Balance is now a central concern in the Communist Party of China's (CPC) new governance philosophy.
The single-minded pursuit of growth and efficiency is out. The new idea is to balance such needs with fairness, ecological wellbeing, as well as people's feelings.
The Scientific Outlook on Development itself is about balance and harmony. So is the composition of the new leadership core of the CPC.
The nine-man lineup includes four news faces, the youngest being 52 years old, ushering in considerable freshness into the Party's top leading panel.
With all the five leading members of the Political Bureau serving a new term, continuity in major national strategies is predictable. The new members, on the other hand, will prove a precious supplement to the rich experiences of the incumbent five.
Age-wise, the current layout of the Standing Committee of the Political Bureau is ideal insurance that the CPC's main policy initiatives will not be discontinued or twisted because of generation change.

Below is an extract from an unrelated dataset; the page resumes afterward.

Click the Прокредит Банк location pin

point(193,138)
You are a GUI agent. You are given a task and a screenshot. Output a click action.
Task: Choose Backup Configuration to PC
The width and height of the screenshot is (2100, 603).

Of the four new members, two are from the provinces, the other two from the CPC's national offices in Beijing. This may be coincidental. But the pattern also mirrors a balance - balance between central and local influences at the core of the Party's national authorities. An organic combination of perspectives from Beijing and the provinces has turned out to be crucial for the success of national policies. The younger blood from outside Beijing will help making policies applicable to local realities.
CPC Central Committee General Secretary Hu Jintao reiterated the promises he made on behalf of the Party at its just-concluded 17th National Congress after presenting the new Political Bureau leadership. At the heart of all the pledges is dedication to all-round, coordinated, and sustainable development oriented at public welfare. The fulfillment of which calls for sophisticated balancing all the time.
For the high hopes the nation pins on them, the new leaders of the Party should work hard so as to not let the people down.